Menurut Andhika, sistem pembelajaran seperti ini justru membuat proses latihan terasa lebih berkesan.
Baca Juga:
Gebyar Anak Berbakat Jadi Wadah Salurkan Bakat Pemuda di Kota Malang
Selain membangun kemampuan teknis, anak anak juga belajar bekerja sama dan saling mendukung satu sama lain.
Ia menekankan bahwa di SMPN 4 Malang terdapat kelas khusus atau program peminatan, salah satunya di bidang tari ini.
Melalui program tersebut, siswa didorong untuk aktif mengikuti berbagai lomba di berbagai tingkatan.
“Kalau penari itu harus sering tampil dari panggung ke panggung. Mau menang atau kalah, dua duanya harus tetap belajar,” jelasnya.
Dalam membina mental siswa, Andhika selalu menanamkan pemahaman bahwa kemenangan harus diikuti dengan usaha mempertahankan kualitas.

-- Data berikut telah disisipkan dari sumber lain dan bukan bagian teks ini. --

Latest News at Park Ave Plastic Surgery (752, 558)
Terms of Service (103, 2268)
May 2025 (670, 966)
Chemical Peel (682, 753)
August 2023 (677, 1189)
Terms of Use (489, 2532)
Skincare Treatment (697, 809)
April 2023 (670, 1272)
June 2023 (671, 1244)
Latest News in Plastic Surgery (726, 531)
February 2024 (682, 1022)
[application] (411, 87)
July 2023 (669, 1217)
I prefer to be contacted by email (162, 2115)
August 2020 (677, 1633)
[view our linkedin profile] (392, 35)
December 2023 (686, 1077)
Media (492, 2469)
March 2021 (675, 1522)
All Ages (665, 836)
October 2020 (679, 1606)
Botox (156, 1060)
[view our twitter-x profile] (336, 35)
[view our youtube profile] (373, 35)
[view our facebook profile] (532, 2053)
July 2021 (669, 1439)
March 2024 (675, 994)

Sementara kekalahan harus diterima sebagai proses belajar tanpa menyalahkan pihak lain.

Hal ini menjadi bekal penting bagi siswa, terutama bagi tim Juara 2 yang baru pertama kali mengikuti kompetisi.
Meski sempat menghadapi tantangan, seperti menurunnya motivasi dan kondisi kesehatan salah satu peserta yang sempat sakit menjelang lomba, semangat para siswa tetap tinggi hingga akhir acara.
Andhika pun berharap prestasi SMPN 4 Malang dapat terus berlanjut di berbagai bidang.
“Harapan saya, prestasi SMPN 4 Malang itu lumintu, selalu ada dan terus berlanjut, baik di bidang tari maupun bidang lainnya,” tutupnya.